An events platform for developer-focused virtual events on technical and career topics. In addition to AI/ML topics, it also contains workshops and talks for other coding disciplines.
The file focuses exclusively on aggregating information about relevant events from these two sources. It does not contain any code implementations or algorithms. Programmers and researchers looking to stay up-to-date on the latest professional AI/ML conferences and exhibitions can refer to this section. By linking to event listing platforms, it provides a one-stop resource to browse upcoming opportunities.
This section provides details on local Machine Learning meetup groups listed in the file
meetups.md. This file contains listings for two ML meetup groups - the "Bangalore Machine Learning Meetup (BangML)" group in Bangalore, India and the "AI Brasil" group in São Paulo, Brazil.
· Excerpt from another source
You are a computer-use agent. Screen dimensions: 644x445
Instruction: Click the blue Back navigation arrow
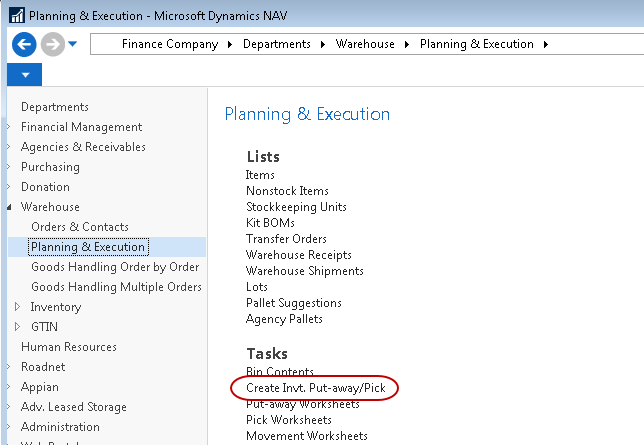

The file is formatted using Markdown syntax to organize the meetup group listings into sections for each location. An HTML anchor is used for each section heading to facilitate navigation within the file. The Bangalore section lists the name and Meetup.com URL for the BangML group. Similarly, the São Paulo section lists the name and URL for the AI Brasil group. No complex logic or algorithms are implemented in this file - it solely contains a list of relevant meetup groups formatted with Markdown. Someone reviewing this section would gain an understanding of local ML meetup options in Bangalore and São Paulo by reviewing the curated listings provided.
The scripts in the
scripts directory implement web scraping functionality to parse machine learning resources pages and extract relevant information like package names, links, and descriptions. This extracted data is then formatted in Markdown syntax and written out to files which populate sections of the wiki.
The main script is
…/pull_R_packages.py script scrapes the machine learning package listings from the R Project website. It uses the
pq function from the PyQuery library to parse the HTML of the package page.
pq allows selecting elements from the HTML document and extracting text/attribute values. The script loops through each package item, extracting the package name and link with
pq. It then makes a request to the individual package URL and parses it again with
pq to extract the package description. Finally, it writes the formatted entry with the name, link, and description to a file.
The script implements web scraping by first making a request to the main page URL and parsing with
pq. It then loops through each item, extract the needed values, make any additional requests required, and write the formatted output.